Reinsurers have taken steps to reduce their exposure to more frequent but individually less costly weather events, such as convective storms, flooding, and wildfires.
This shift has led primary insurers to retain more risk while adjusting pricing, modifying terms and conditions, or shedding business in regions where risk-adjusted returns cannot be met.
The data also reveals that primary insurers have retained a higher proportion of risk relative to their gross exposure since 2019. In contrast, many reinsurers have reduced their exposure to higher frequency risks, with some maintaining existing exposure.
This difference in risk retention has been particularly pronounced in lower return periods, partly due to limited retrocession capacity, which has constrained reinsurers’ ability to reduce their retained exposure significantly.
To address these challenges, (re)insurers are increasingly turning to sophisticated data, modeling, and risk mitigation strategies. Some companies are incorporating the potential impacts of climate change into their strategic planning and stress testing.
Enhanced modeling based on higher quality data and catastrophe models that factor in climate change scenarios are expected to play a pivotal role in managing climate risk.

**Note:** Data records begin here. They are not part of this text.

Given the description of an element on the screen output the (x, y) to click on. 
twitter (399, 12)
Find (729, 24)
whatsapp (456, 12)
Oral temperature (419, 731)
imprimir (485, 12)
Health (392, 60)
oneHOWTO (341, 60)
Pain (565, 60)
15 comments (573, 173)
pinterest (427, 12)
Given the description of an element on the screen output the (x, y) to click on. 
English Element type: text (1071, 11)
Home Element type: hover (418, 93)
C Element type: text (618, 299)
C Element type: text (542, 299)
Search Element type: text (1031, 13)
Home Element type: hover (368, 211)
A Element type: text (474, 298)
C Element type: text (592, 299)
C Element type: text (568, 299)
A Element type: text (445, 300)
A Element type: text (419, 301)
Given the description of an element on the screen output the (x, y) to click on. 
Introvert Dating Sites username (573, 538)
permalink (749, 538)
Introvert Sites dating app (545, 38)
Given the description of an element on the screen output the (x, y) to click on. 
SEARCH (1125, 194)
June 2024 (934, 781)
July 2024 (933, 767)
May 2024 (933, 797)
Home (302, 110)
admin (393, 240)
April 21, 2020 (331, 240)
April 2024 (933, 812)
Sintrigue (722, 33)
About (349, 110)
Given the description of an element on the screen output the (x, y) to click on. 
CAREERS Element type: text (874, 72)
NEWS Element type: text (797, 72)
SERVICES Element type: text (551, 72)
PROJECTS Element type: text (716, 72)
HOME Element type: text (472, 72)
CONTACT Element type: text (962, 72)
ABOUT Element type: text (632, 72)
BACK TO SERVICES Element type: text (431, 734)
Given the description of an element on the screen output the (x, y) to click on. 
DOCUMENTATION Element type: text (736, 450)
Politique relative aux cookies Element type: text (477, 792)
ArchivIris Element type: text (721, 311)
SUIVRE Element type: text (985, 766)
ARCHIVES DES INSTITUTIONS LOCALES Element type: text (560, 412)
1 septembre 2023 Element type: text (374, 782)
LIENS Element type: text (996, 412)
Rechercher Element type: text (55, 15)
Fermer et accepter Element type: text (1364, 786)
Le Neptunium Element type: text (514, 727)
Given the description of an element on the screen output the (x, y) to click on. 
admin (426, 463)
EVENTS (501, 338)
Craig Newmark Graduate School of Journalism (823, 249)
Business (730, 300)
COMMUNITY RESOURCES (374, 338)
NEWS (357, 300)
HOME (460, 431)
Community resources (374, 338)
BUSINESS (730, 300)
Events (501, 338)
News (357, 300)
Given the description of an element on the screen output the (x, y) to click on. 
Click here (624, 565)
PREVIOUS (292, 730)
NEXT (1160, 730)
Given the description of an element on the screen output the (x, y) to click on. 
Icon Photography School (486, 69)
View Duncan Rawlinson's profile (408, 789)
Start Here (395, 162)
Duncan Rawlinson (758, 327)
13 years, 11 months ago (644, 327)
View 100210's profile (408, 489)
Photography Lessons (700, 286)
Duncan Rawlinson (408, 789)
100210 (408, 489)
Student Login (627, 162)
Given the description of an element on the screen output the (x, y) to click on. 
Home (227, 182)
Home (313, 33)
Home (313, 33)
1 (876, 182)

The report also suggests that shifting market dynamics may prompt increased governmental risk-sharing initiatives. A new equilibrium between risk and reward will likely necessitate collaboration between reinsurers, primary insurers, governments, corporations, and individuals to assess climate risk more effectively and develop robust adaptation and mitigation strategies.
This collaborative effort may involve a mix of public-private partnerships and government-sponsored insurance facilities to ensure that sufficient risk transfer capacity is available in high-risk areas.